**FRAGMENTO DEL DOCUMENTO**:
<<<<

Nunca dejará de asombrarme el poder de una sonrisa. No hablo de una sonrisa forzada, social, que es una mueca; hablo de esa amplitud cordial que ilumina todo el rostro. Ese simple cambio en la composición facial, una leve transformación de la expresión, tiene el poder de evocar todo lo bueno, todo lo cálido que una persona puede dedicarnos, y sobre todo su buena voluntad hacia nosotros, una predisposición mansa y acogedora. Quien nos sonríe está de nuestra parte, podemos contar con que no es nuestro enemigo. Quizá con eso baste para tranquilizarnos, pero, ¿por qué, además, nos reconforta?


Tal vez cualquier sonrisa nos evoque las primeras que nos dedicaron nuestros padres, esos remansos de sereno, puro, inmaculado amor con que, en nombre del mundo, nos decían que estábamos a salvo, que no teníamos que sentirnos unos extraños, que éramos bienvenidos. Jamás se escribirán suficientes poemas a esos momentos —perdidos luego para siempre— en que el mundo nos contempla encandilado, y volcado en nosotros.
Creo que todos nos sentimos un poco exiliados de ese amor mágico e inquebrantable. Tal vez algunos no consigamos recuperarnos de esa inmersión en la dulzura. Es el paraíso perdido, ese que hace que toda nuestra vida quede marcada por la carencia, la escasez, el temor y el sobresalto. Los psicólogos dicen, con razón, que la falta de amor en los primeros años nos convierte en neuróticos y hasta puede matarnos. Pero no debe ser menos terrible haber experimentado ese amor y tener la impresión de haberlo perdido. Aunque no consigamos concretar ningún recuerdo de esos años primigenios, nuestro ser probablemente llevará grabada a fuego la sensación de haber sido amados o no, y es posible que sea esa convicción la que guíe nuestro paso por la vida.

Y ahí está, todavía, el dulce estremecimiento que nos inspira una sonrisa: cualquier sonrisa, aunque unas más que otras. Esta mañana, yendo de excursión, mientras sudaba el ascenso al Prat del Cadí, un hombre que bajaba se ha apartado, dejándome paso; “¡Tú tienes preferencia!”, me ha dicho sonriendo. Entendía y protegía mi lucha con la montaña; la reconocía con afecto. ¡Cuánta bondad en la expresión, aunque haya sido por unos segundos, aunque nos hayamos olvidado el uno al otro un instante después!
Pero por la tarde me he cruzado con una sonrisa más perturbadora. Paseaba yo junto al río, con la cámara colgando y la mochila a la espalda. En dirección contraria se acercaba un grupo de mujeres, que avanzaban a paso tranquilo. Como tengo por costumbre, he saludado mirando solo a la que tenía más cerca, pero a continuación he dedicado una rápida mirada a las demás. Una de ellas sonreía, y es la única que recuerdo haber visto. Sonreía: lo hacía de verdad, sinceramente. Me veía al mirarme, me reconocía sin conocerme. En esa sonrisa había simpatía, interés, presencia: encuentro.

>>>>

**DATOS ALMACENADOS**:
<<<<

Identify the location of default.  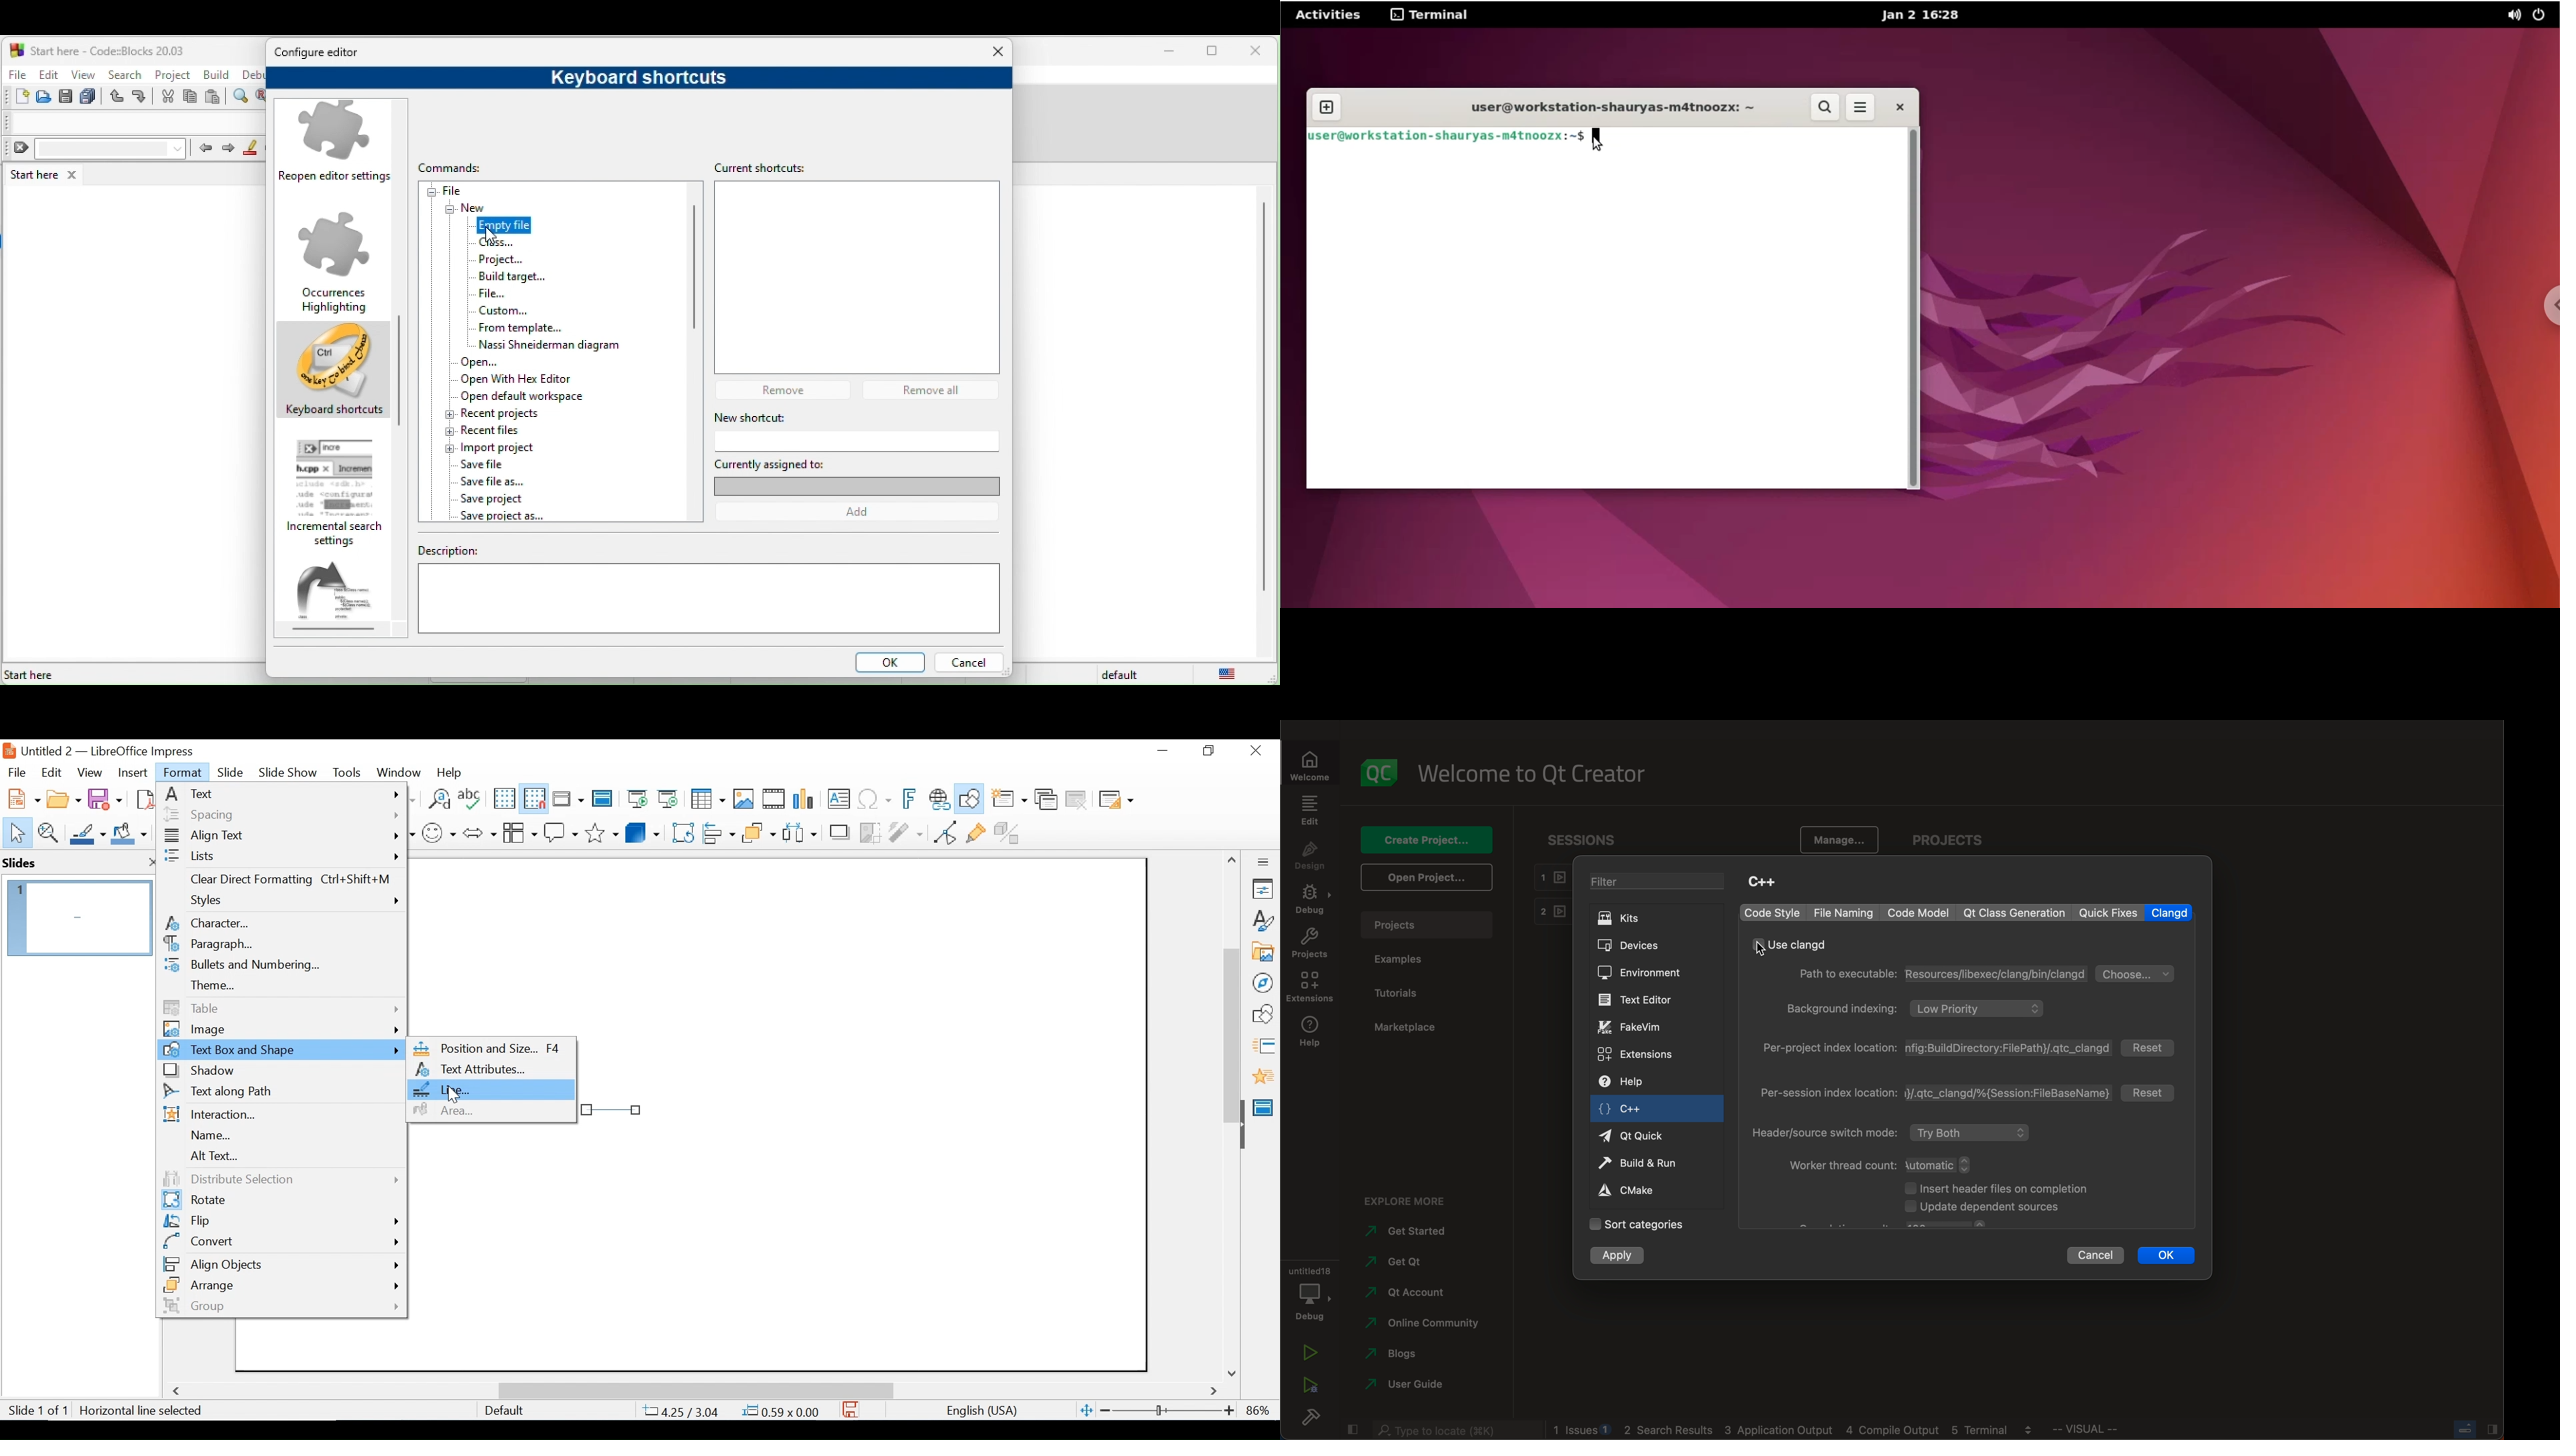
(1123, 675).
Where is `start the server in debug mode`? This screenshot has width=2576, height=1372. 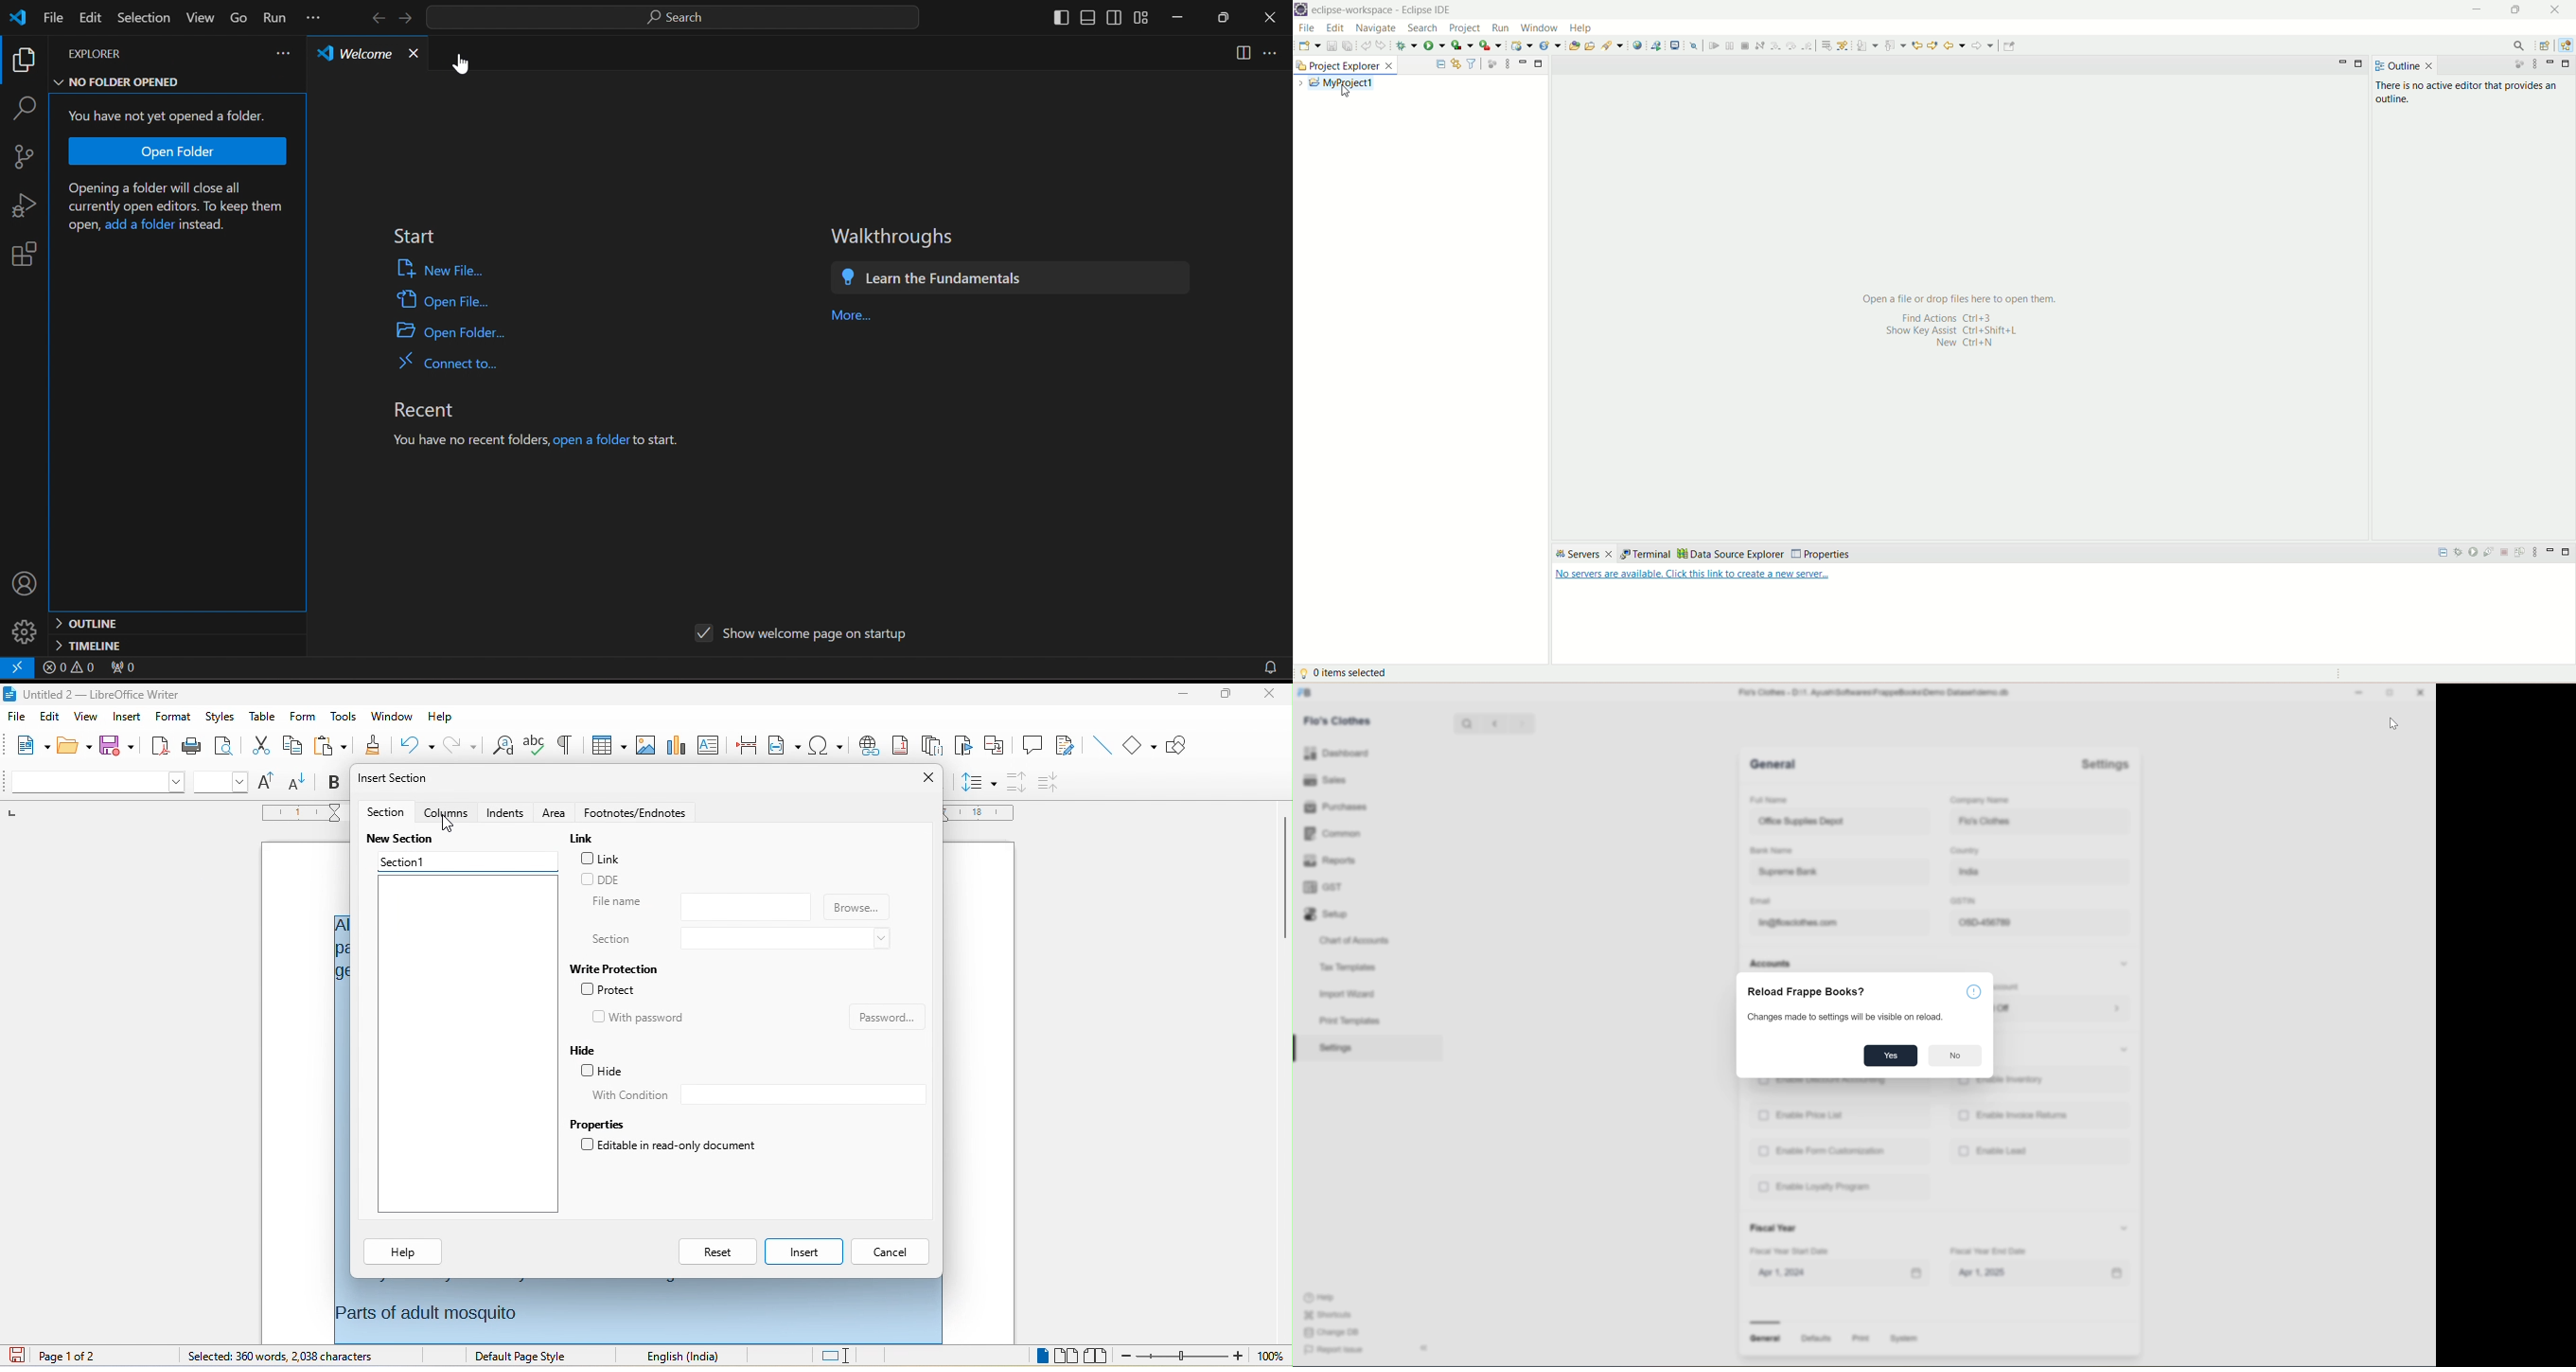
start the server in debug mode is located at coordinates (2459, 554).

>>>>

**REQUISITO**: Repite sin cambios el pasaje del texto sobre la sonrisa que comienza en "Tal vez cualquier" y termina en "volcado en nosotros.".

**RESPUESTA CORRECTA**:
Tal vez cualquier sonrisa nos evoque las primeras que nos dedicaron nuestros padres, esos remansos de sereno, puro, inmaculado amor con que, en nombre del mundo, nos decían que estábamos a salvo, que no teníamos que sentirnos unos extraños, que éramos bienvenidos. Jamás se escribirán suficientes poemas a esos momentos —perdidos luego para siempre— en que el mundo nos contempla encandilado, y volcado en nosotros.